Hi, not sure if I'm posting in the correct category... 

We need to show a 1HR fire partition between sleeping units in an existing historic motel building. The existing bearing wall assembly is a double-wythe 4" CMU cavity wall. UL has verified in writing that they don't have a tested assembly for this case, how do we show our existing condition meets the 1HR rating? 

R-1 Occupancy, Type II-B, non-sprinklered.


----------



## RLGA (Nov 15, 2018)

Use the calculated method per Section 721.3 (2009 IBC and earlier) or Section 722.3 (2012 IBC and later).

You need to know the equivalent thickness of the masonry units and the aggregate type. Even using the aggregate that provides the least fire resistance will still get you to a 1-hour rating.


----------



## radioatlas (Nov 15, 2018)

Thanks, @RLGA ... That's very helpful. Rookie over here has always been able to find UL details up until now.


----------



## mtlogcabin (Nov 15, 2018)

Since it is Historic the IEBC might be an easier source to use

2012 IEBC Resource A Guidelines On Fireratings of Archaic Materials and Assemblies and the appendix is another source

INTRODUCTION

The fire resistance tables that follow are a part of Resource A and provide a tabular form of assigning fire resistance ratings to various archaic building elements and assemblies.

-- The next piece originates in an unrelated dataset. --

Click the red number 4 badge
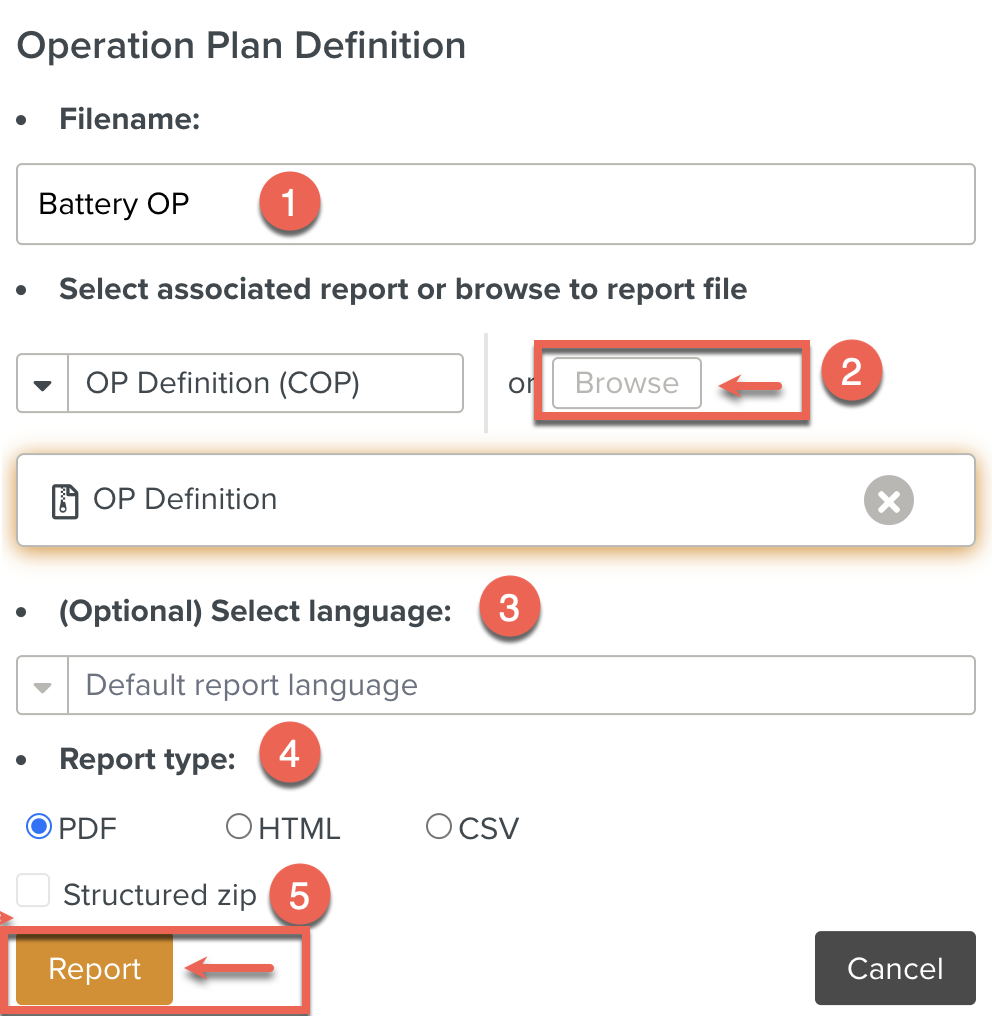Image resolution: width=992 pixels, height=1016 pixels. (x=289, y=755)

These tables for archaic materials and assemblies do for archaic materials what Tables 720.1(1), 720.1(2) and 720.1(3) of the International Building Code® do for more modern building elements and assemblies. The fire resistance tables of Resource A should be used as described in the “Purpose and Procedure” that follows the table of contents for these tables.


----------



## RLGA (Nov 15, 2018)

radioatlas said:


> Thanks, @RLGA ... That's very helpful. Rookie over here has always been able to find UL details up until now.

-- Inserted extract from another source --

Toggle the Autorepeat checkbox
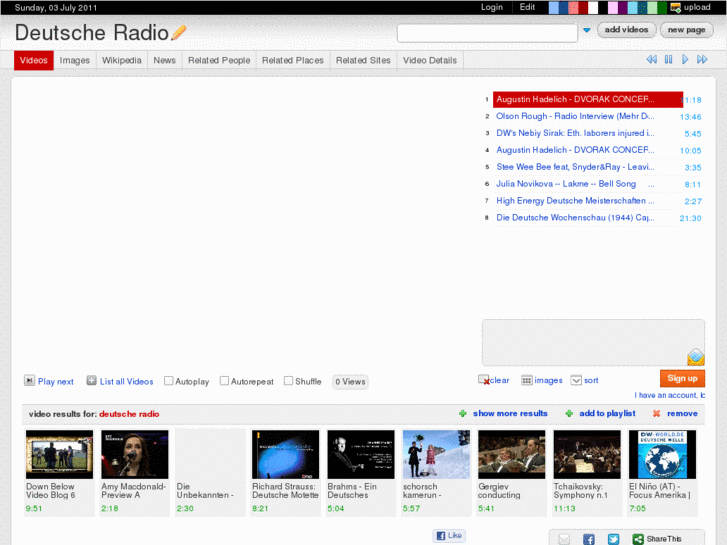The width and height of the screenshot is (727, 545). point(225,381)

You're welcome. UL is great for finding different types of fire-resistive assemblies, except for masonry assemblies. They have some masonry assemblies, but they require UL-labeled CMUs and there are roughly 28 companies across the U.S. that have UL-labeled block. The manufacture of CMU is highly regionalized, so there are many areas that are not served by UL-labeled CMU manufacturers. Thus, the best solution is to use the calculated method.


mtlogcabin said:


> Since it is Historic the IEBC might be an easier source to use
> 
> 2012 IEBC Resource A Guidelines On Fireratings of Archaic Materials and Assemblies and the appendix is another source
> 
> ...


Resource A does provide for multi-wythe walls, but you have to make sure that the notes specifically say that. For Table 1.1.4 (8" to less than 10" thick), there is no assembly for a double-wythe 4-inch CMU. I doubt you could add the ratings for two 4-inch CMU wythes per Table 1.1.2 (4" to less than 6" thick) to determine the overall rating of the wall assembly. I have no doubt that the wall described is at least 1-hour rated (if not higher) and the rating of the wall could probably be based on just a single-wythe assembly per Item Code W-4-M-87, but if someone needed a 2-hour assembly using the same double-wythe wall, Resource A of the IEBC won't help much.


----------



## jar546 (Nov 15, 2018)

RLGA said:


> Use the calculated method per Section 721.3 (2009 IBC and earlier) or Section 722.3 (2012 IBC and later).
> 
> You need to know the equivalent thickness of the masonry units and the aggregate type. Even using the aggregate that provides the least fire resistance will still get you to a 1-hour rating.



Chapter 7 can really be your friend sometimes.


----------



## mp25 (Nov 15, 2018)

ACI 216.1 will be the one of the best sources for info in this case.


----------